Which lines of the records below contain the string "screenshot"? Report each of them.
++++ RAW DATA ++++
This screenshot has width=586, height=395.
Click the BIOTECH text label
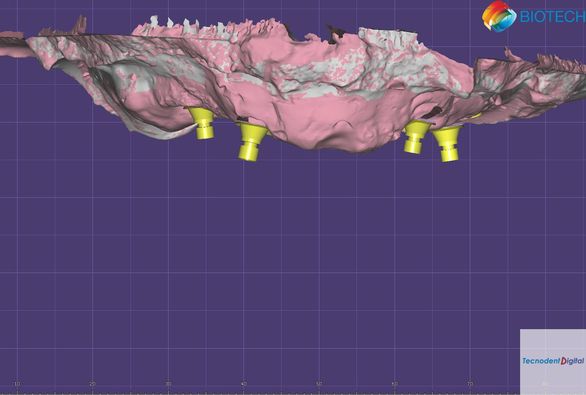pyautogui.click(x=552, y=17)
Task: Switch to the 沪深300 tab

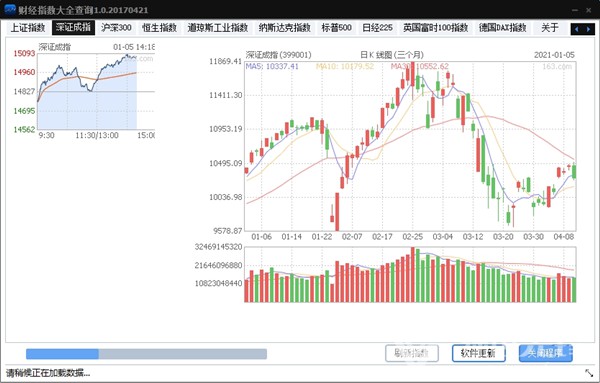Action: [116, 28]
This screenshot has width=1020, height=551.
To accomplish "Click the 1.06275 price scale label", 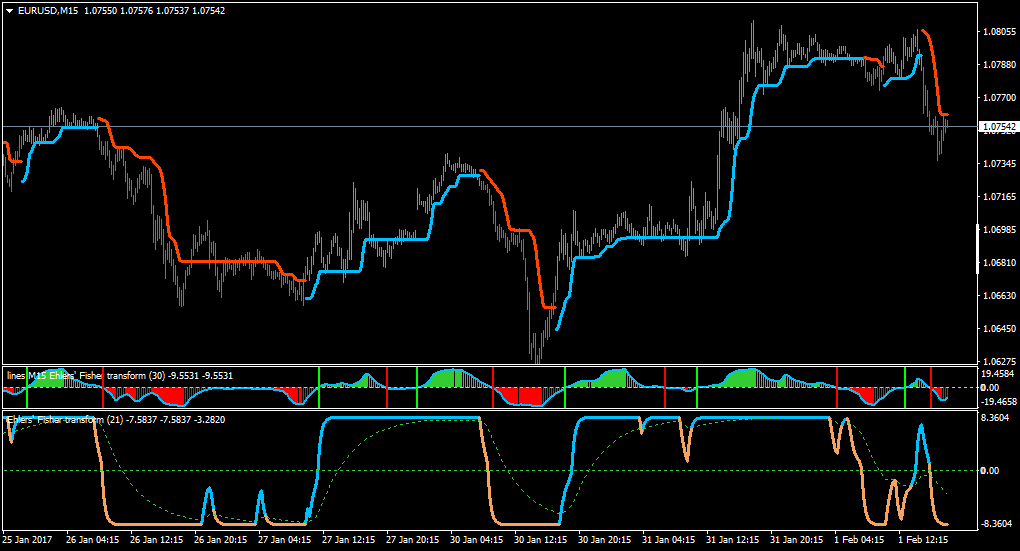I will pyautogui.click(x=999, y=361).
++++
++++ RAW DATA ++++
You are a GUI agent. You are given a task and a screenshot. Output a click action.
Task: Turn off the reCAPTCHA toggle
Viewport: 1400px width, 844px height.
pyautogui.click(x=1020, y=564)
++++
- _COMPLETED TASK_
This screenshot has width=586, height=395.
This screenshot has width=1020, height=551.
You are a GUI agent. You are given a task and a screenshot. Output a click action.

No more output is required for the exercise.